ASSIGNMENT:
Retype the full listing without altering anything.

--- SOURCE RECORDS Enclosed Below ---

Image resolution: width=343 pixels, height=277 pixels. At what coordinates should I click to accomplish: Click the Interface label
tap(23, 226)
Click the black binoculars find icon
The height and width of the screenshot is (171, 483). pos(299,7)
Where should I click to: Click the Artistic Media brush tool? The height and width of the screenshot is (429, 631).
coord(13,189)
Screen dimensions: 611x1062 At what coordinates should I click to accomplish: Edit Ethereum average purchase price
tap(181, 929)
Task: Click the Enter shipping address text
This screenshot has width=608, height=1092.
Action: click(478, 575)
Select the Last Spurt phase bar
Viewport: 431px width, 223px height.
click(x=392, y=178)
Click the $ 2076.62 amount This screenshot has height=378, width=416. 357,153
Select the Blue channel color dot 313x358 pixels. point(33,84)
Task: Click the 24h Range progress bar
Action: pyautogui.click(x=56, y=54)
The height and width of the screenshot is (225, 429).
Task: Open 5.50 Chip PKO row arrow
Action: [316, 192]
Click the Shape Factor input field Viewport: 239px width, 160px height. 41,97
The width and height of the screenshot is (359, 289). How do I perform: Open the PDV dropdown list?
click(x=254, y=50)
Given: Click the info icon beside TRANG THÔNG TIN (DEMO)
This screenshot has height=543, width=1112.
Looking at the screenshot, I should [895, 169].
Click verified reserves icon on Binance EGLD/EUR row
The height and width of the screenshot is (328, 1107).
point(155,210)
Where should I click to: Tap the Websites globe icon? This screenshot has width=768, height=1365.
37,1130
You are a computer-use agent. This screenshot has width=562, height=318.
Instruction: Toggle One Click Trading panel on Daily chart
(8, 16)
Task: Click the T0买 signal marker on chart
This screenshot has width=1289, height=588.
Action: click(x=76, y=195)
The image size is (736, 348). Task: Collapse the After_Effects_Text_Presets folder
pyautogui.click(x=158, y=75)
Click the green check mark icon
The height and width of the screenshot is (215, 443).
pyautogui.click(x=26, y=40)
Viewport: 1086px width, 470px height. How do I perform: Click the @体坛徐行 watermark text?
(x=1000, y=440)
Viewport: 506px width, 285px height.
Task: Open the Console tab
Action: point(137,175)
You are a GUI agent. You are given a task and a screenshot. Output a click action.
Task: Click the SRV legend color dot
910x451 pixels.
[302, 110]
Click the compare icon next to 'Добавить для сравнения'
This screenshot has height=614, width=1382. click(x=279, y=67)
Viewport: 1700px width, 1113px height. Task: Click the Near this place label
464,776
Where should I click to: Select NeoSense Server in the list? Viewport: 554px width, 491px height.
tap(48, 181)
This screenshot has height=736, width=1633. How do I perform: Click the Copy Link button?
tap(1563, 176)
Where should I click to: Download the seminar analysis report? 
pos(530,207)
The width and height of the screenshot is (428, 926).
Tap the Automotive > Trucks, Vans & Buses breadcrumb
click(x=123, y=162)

--- End of Enclosed SOURCE RECORDS ---

RESPONSE TO THIS TASK:
Image resolution: width=343 pixels, height=277 pixels. At what coordinates should I click to accomplish: Click the Interface label
tap(23, 226)
Click the black binoculars find icon
The height and width of the screenshot is (171, 483). pos(299,7)
Where should I click to: Click the Artistic Media brush tool? The height and width of the screenshot is (429, 631).
coord(13,189)
Screen dimensions: 611x1062 At what coordinates should I click to accomplish: Edit Ethereum average purchase price
tap(181, 929)
Task: Click the Enter shipping address text
This screenshot has width=608, height=1092.
Action: click(478, 575)
Select the Last Spurt phase bar
Viewport: 431px width, 223px height.
click(x=392, y=178)
Click the $ 2076.62 amount This screenshot has height=378, width=416. 357,153
Select the Blue channel color dot 313x358 pixels. point(33,84)
Task: Click the 24h Range progress bar
Action: pyautogui.click(x=56, y=54)
The height and width of the screenshot is (225, 429).
Task: Open 5.50 Chip PKO row arrow
Action: [316, 192]
Click the Shape Factor input field Viewport: 239px width, 160px height. 41,97
The width and height of the screenshot is (359, 289). How do I perform: Open the PDV dropdown list?
click(x=254, y=50)
Given: Click the info icon beside TRANG THÔNG TIN (DEMO)
This screenshot has height=543, width=1112.
Looking at the screenshot, I should [895, 169].
Click verified reserves icon on Binance EGLD/EUR row
The height and width of the screenshot is (328, 1107).
point(155,210)
Where should I click to: Tap the Websites globe icon? This screenshot has width=768, height=1365.
37,1130
You are a computer-use agent. This screenshot has width=562, height=318.
Instruction: Toggle One Click Trading panel on Daily chart
(8, 16)
Task: Click the T0买 signal marker on chart
This screenshot has width=1289, height=588.
Action: click(x=76, y=195)
The image size is (736, 348). Task: Collapse the After_Effects_Text_Presets folder
pyautogui.click(x=158, y=75)
Click the green check mark icon
The height and width of the screenshot is (215, 443).
pyautogui.click(x=26, y=40)
Viewport: 1086px width, 470px height. How do I perform: Click the @体坛徐行 watermark text?
(x=1000, y=440)
Viewport: 506px width, 285px height.
Task: Open the Console tab
Action: point(137,175)
You are a GUI agent. You are given a task and a screenshot. Output a click action.
Task: Click the SRV legend color dot
910x451 pixels.
[302, 110]
Click the compare icon next to 'Добавить для сравнения'
This screenshot has height=614, width=1382. click(x=279, y=67)
Viewport: 1700px width, 1113px height. Task: Click the Near this place label
464,776
Where should I click to: Select NeoSense Server in the list? Viewport: 554px width, 491px height.
tap(48, 181)
This screenshot has height=736, width=1633. How do I perform: Click the Copy Link button?
tap(1563, 176)
Where should I click to: Download the seminar analysis report? 
pos(530,207)
The width and height of the screenshot is (428, 926).
Tap the Automotive > Trucks, Vans & Buses breadcrumb
click(x=123, y=162)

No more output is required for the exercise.